According to World Health Organization, cardiovascular diseases are the first cause of death worldwide. Although health improved in the last decades, lifestyle changes led to an increased incidence of cardiovascular diseases. Currently, the available antithrombotic drugs are associated with significant drawbacks that limit their use and the development of more advantageous drugs with less secondary effects is necessary. A new class of polysulfated small-molecules with anticoagulant and antiplatelet activities was discovered in our group.1, 2 However, these polysulfated derivatives showed poor antithrombotic efficacy by in vivo oral administration in mice, predicted to be due to poor absorption in the gastrointestinal (GI) tract.2, 3 The main aim of this work was to improve the oral bioavailability of these compounds. In order to get new optimized analogues two strategies were considered: i) obtaining conjugates with bile acids and ii) introduction of a triazole ring.
Naringin-deoxycholic acid conjugate was obtained through a crosslinking reaction using 2-(1H-Benzotriazole-1-yl)-1,1,3,3-tetramethyluronium tetrafluoro borate (TBTU) as coupling reagent. Triazole linked xanthone glycoside was obtained through a copper(I)-catalyzed alkyne-azide cycloaddition following by O- and N-deacetylation. Sulfation was successfully achieved with triethylamine-sulfur trioxide adduct under microwave irradiation.

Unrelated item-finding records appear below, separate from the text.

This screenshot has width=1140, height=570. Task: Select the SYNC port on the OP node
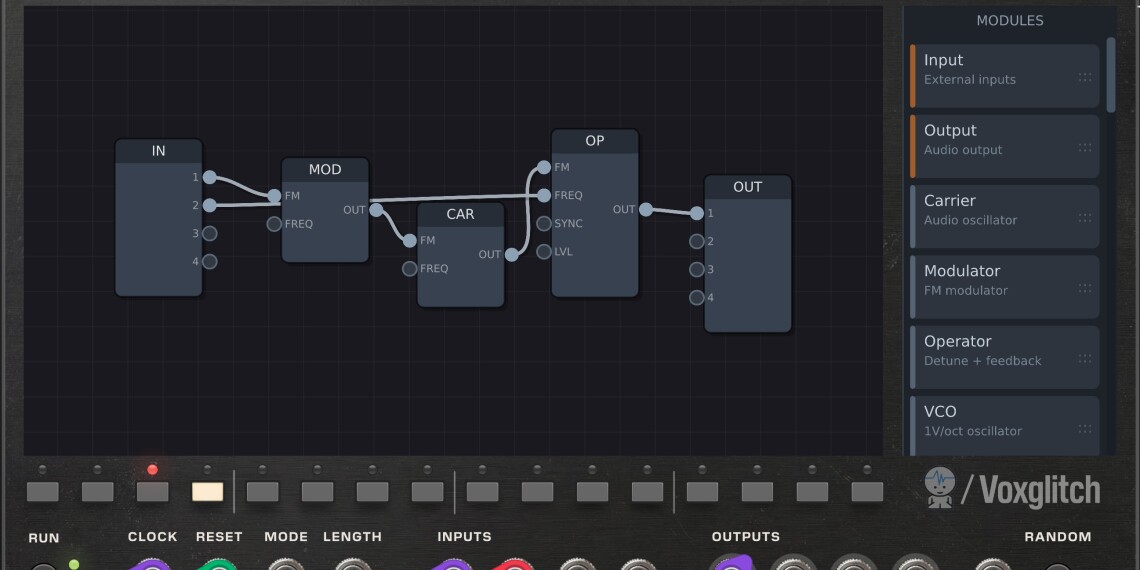pyautogui.click(x=544, y=224)
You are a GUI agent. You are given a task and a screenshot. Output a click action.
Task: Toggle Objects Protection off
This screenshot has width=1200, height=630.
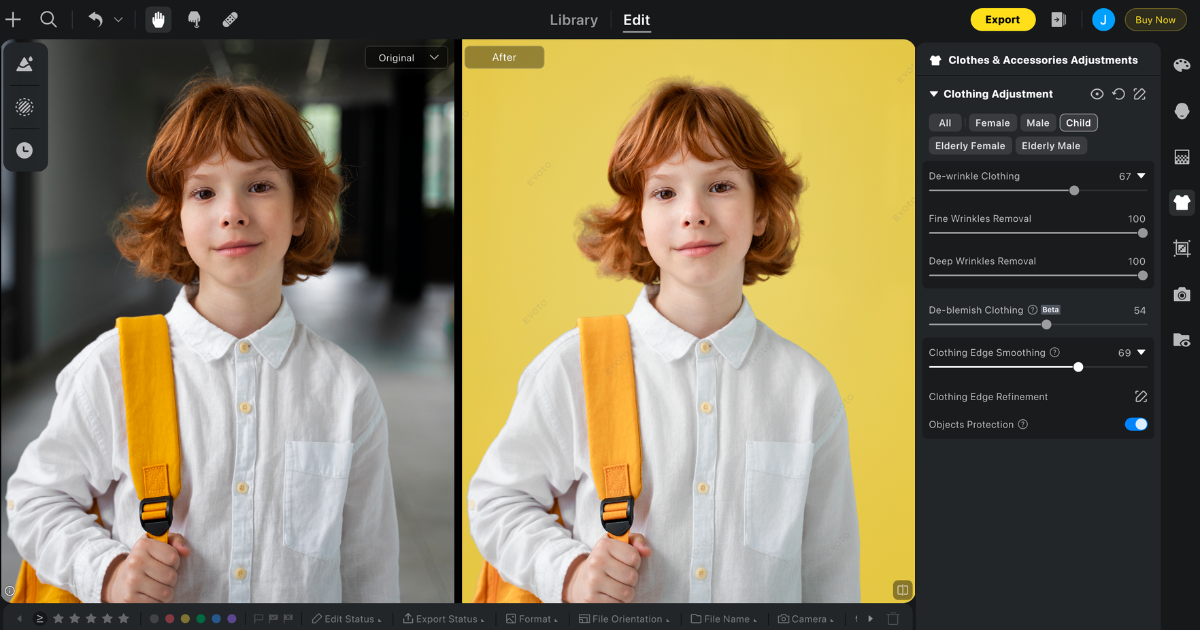tap(1136, 424)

The three sulfated derivatives were screened for anticoagulant activity using the three classic clotting times: activated partial thromboplastin time (APTT), prothrombin time (PT), and thrombin time (TT). All the sulfated compounds prolonged the clotting times and the most active compound was the persulfated naringin-deoxycholic acid conjugate, exhibiting a double concentration value on the APTT (APTT2) in the micromolar range (around 44 µM). These new optimized analogues with anticoagulant activity are expected to cross the GI tract membranes after oral administration.
References
- Correia-da-Silva, M.; Sousa, E.; Duarte, B.; Marques, F.; Cunha-Ribeiro, L. M.; Pinto, M. M. M. Eur. J. Med. Chem. 2011, 46, 2347-2358.
- Correia-da-Silva, M.; Sousa, E.; Duarte, B.; Marques, F.; Carvalho, F.; Cunha-Ribeiro, L. M.; Pinto, M. M. J. Med. Chem. 2011, 54, 5373-84.
- Correia-da-Silva, M.; Sousa, E.; Duarte, B.; Marques, F.; Carvalho, F.; Cunha-Ribeiro, L. M.; Pinto, M. M. J. Med. Chem. 2011, 54, 95-106.
Acknowledgments: This research was partially supported by ERDF through the COMPETE and national funds through FCT, under the project PEst-C/MAR/LA0015/2013.